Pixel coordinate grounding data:

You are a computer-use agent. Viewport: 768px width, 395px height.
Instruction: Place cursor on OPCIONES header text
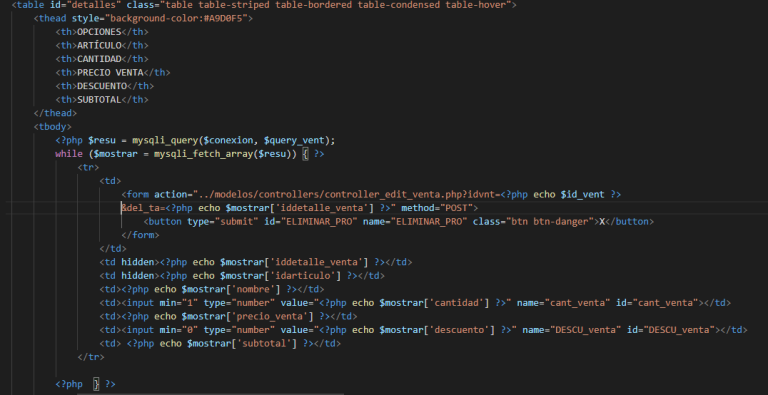pos(99,32)
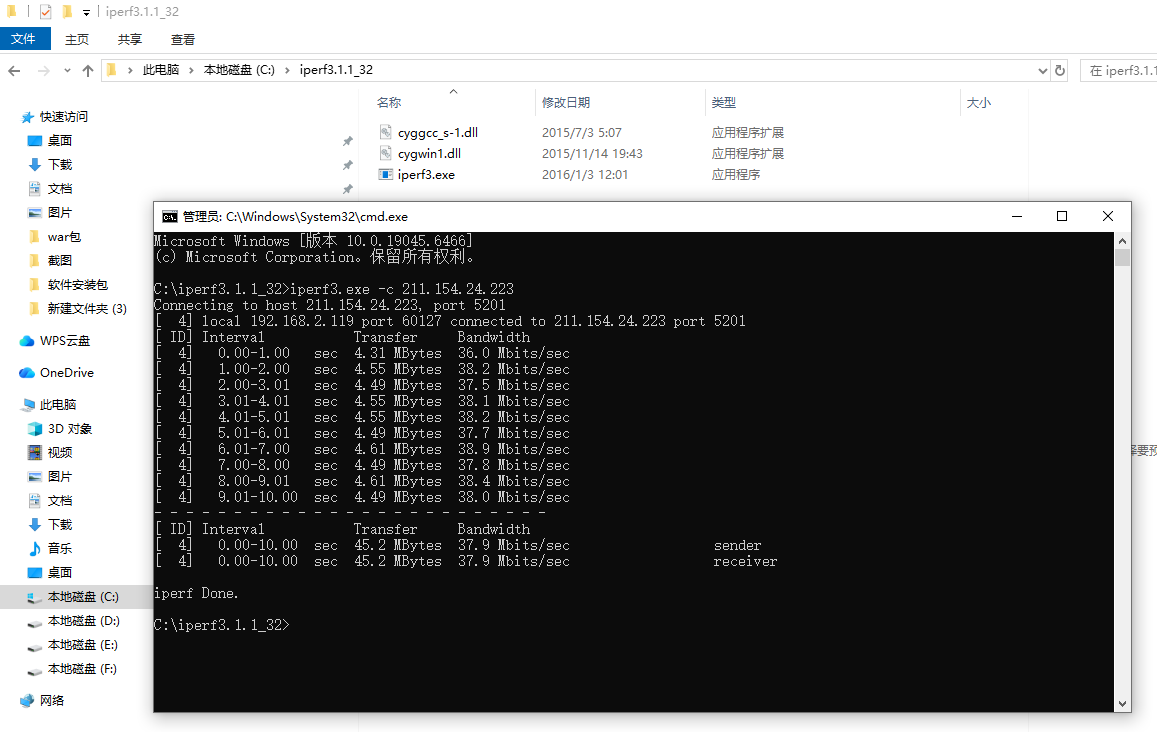
Task: Switch to the 查看 ribbon tab
Action: (x=183, y=39)
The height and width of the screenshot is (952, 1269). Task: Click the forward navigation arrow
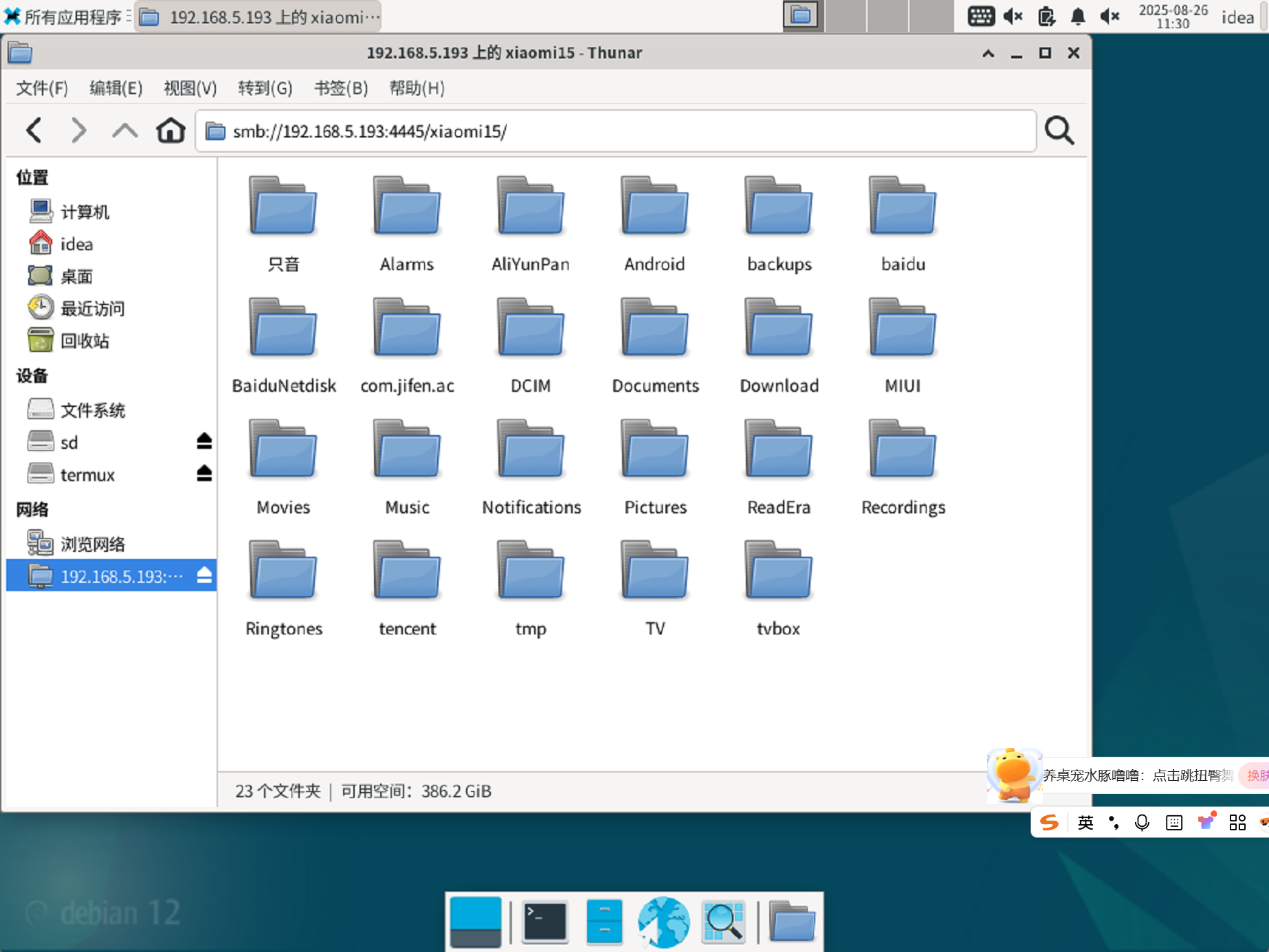tap(79, 131)
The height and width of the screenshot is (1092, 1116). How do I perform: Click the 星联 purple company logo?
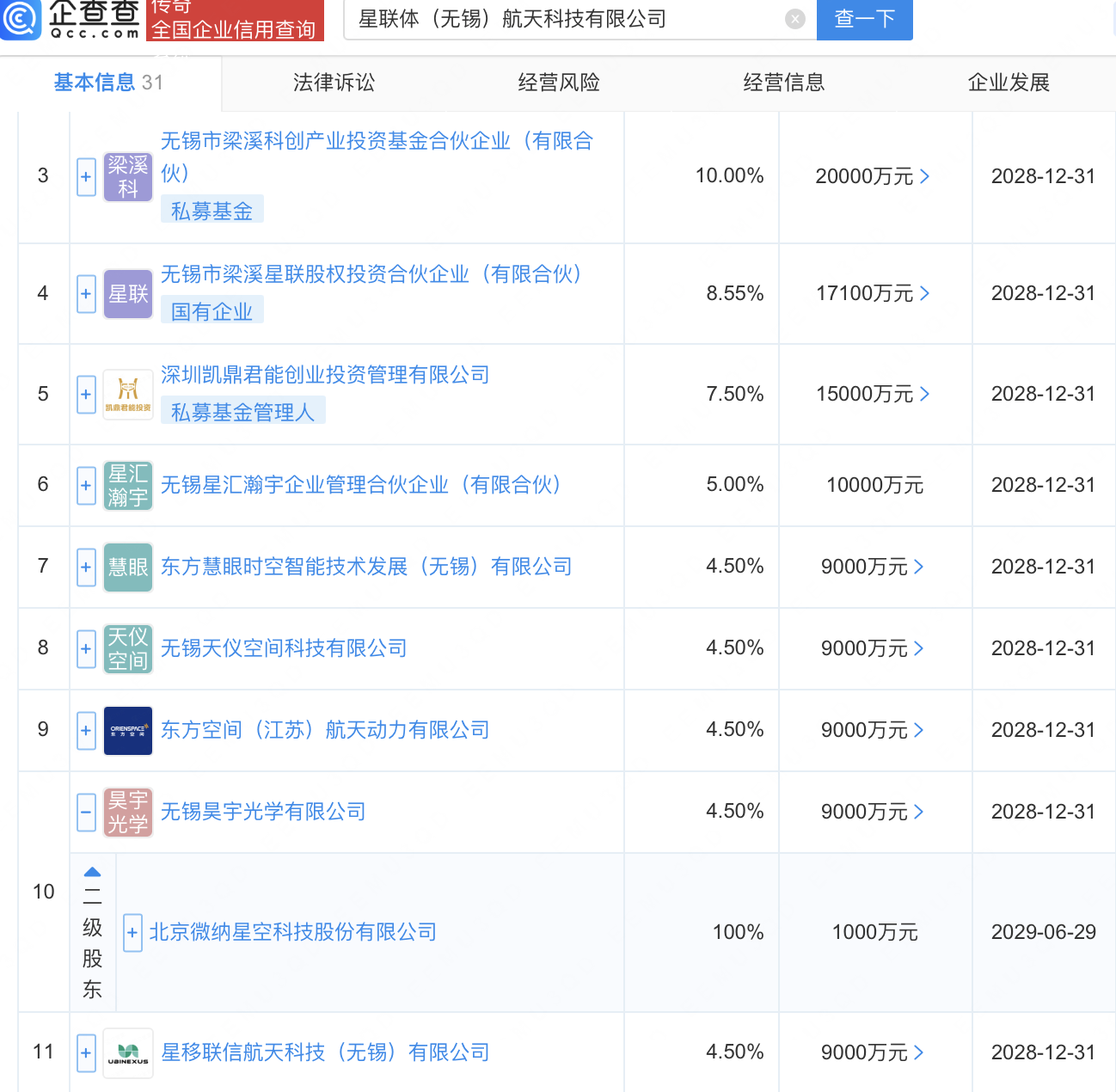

WORK REQUEST:
Print all of the entries word for word. Omit the pictures they contain.

SOLUTION FOR THIS TASK:
You are a computer-use agent. Viewport: 768px width, 395px height.
Instruction: Place cursor on OPCIONES header text
pos(99,32)
Task: Switch to the 查看 ribbon tab
Action: (x=183, y=39)
The height and width of the screenshot is (952, 1269). Task: Click the forward navigation arrow
tap(79, 131)
The height and width of the screenshot is (1092, 1116). How do I perform: Click the 星联 purple company logo?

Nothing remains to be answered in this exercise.